Start of Dataset content

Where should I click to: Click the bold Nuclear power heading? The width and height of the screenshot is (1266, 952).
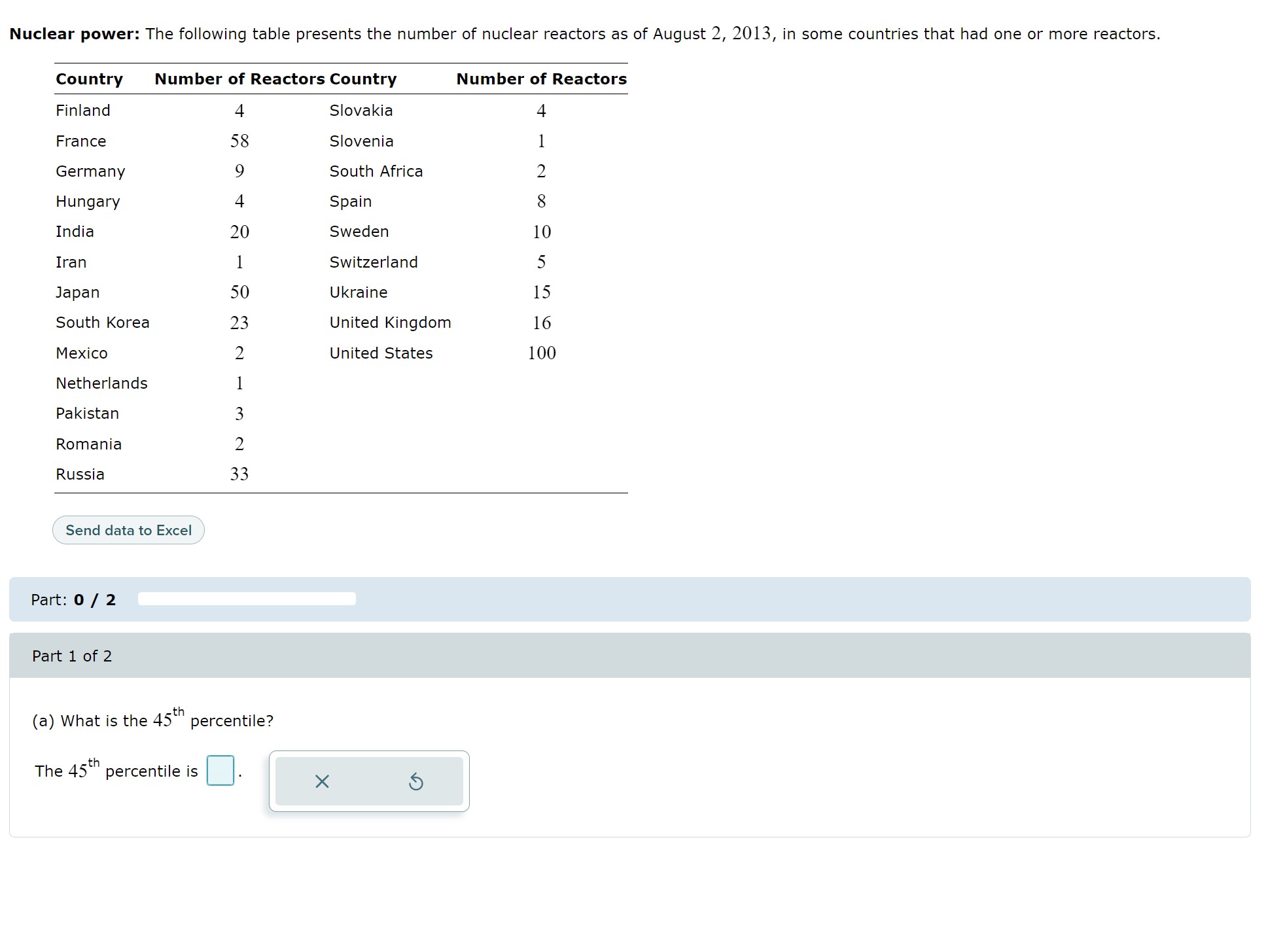coord(75,34)
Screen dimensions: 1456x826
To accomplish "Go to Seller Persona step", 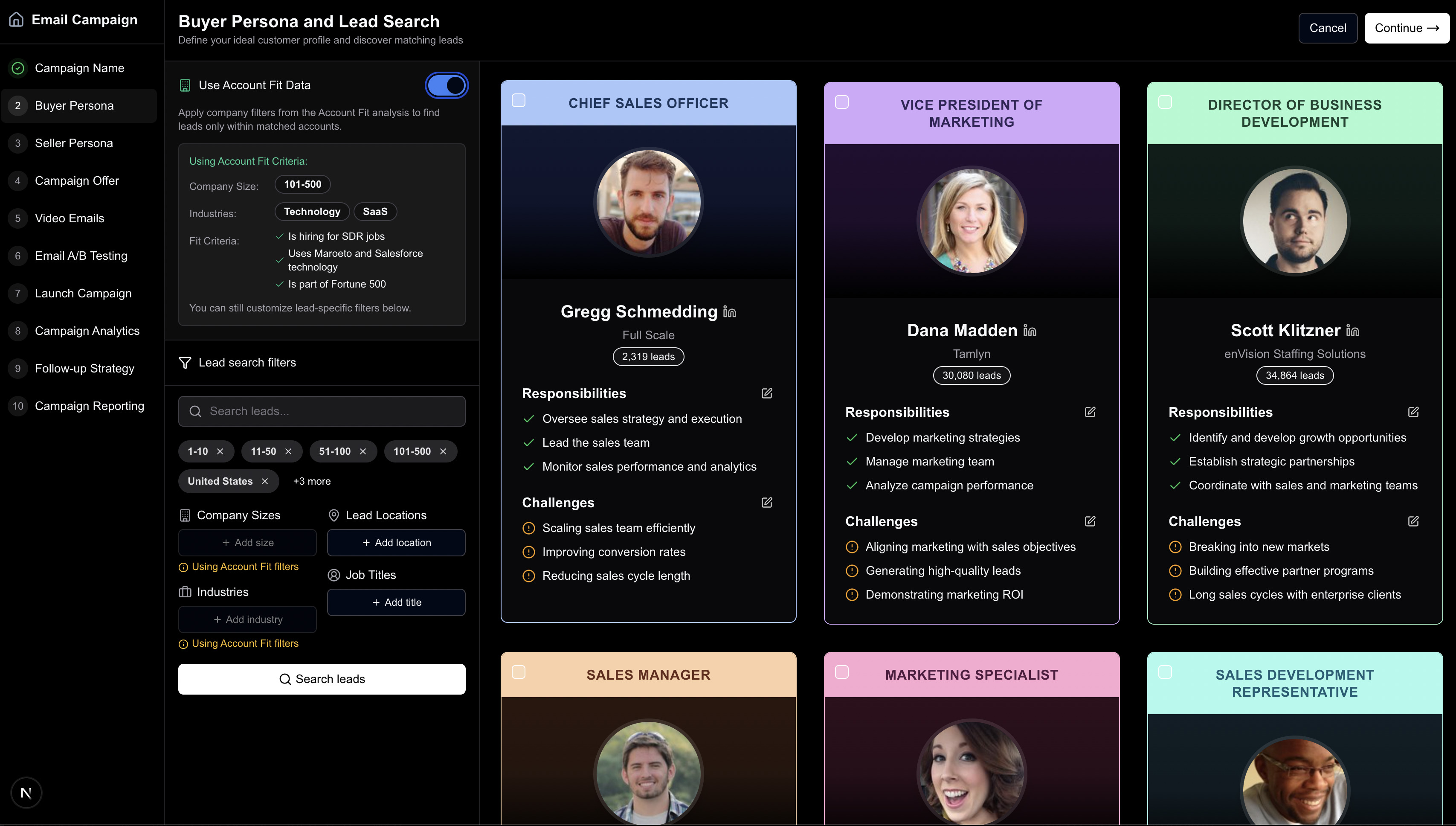I will 74,143.
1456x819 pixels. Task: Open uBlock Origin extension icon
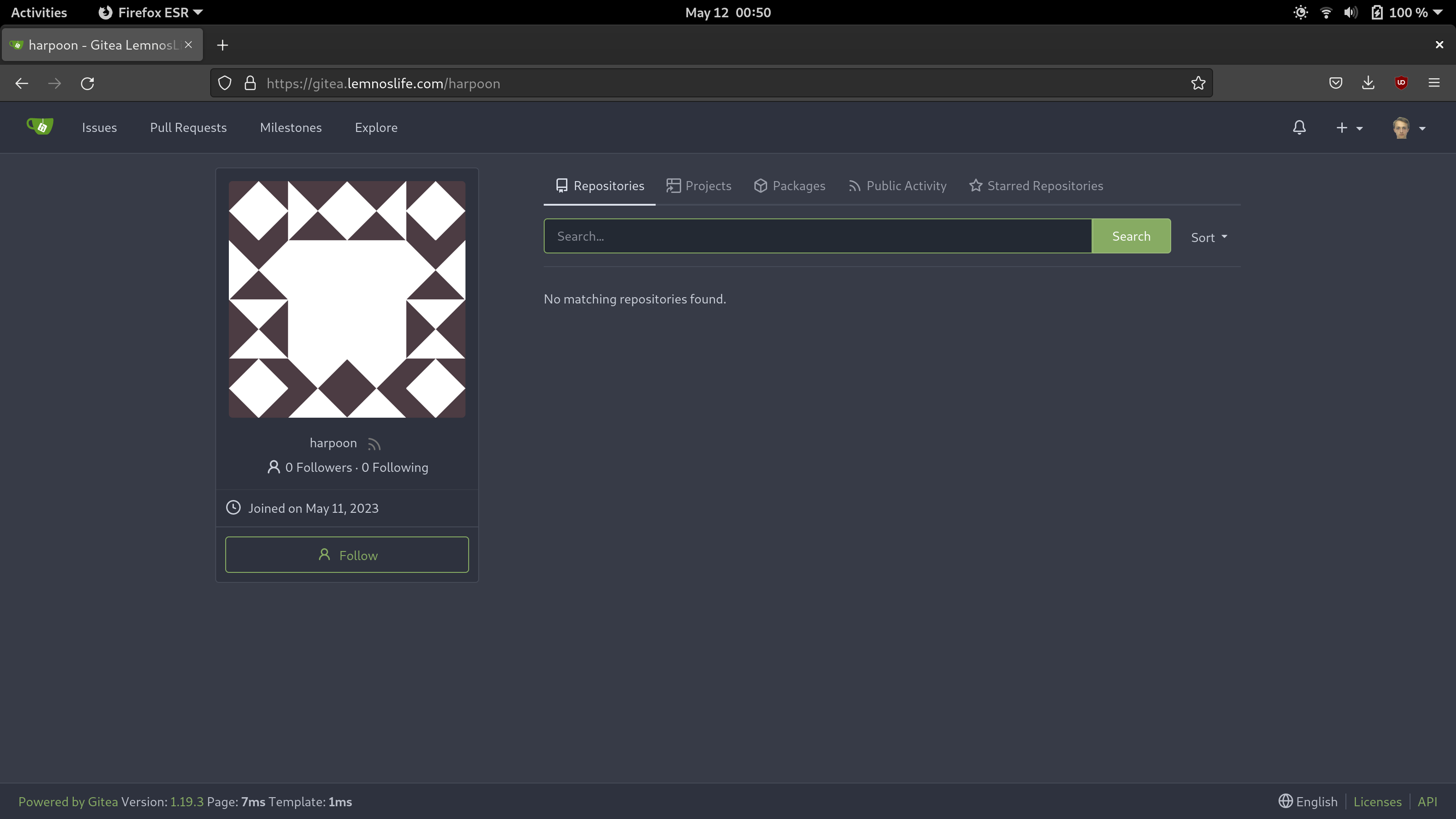coord(1400,83)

End of Dataset content

→ **What is expected**: Omit the pictures. Transcribe word for word the lines from the one containing "1456x819 pixels. Task: Open" through the end of the listing, inclusive.

→ **Answer box**:
1456x819 pixels. Task: Open uBlock Origin extension icon
coord(1400,83)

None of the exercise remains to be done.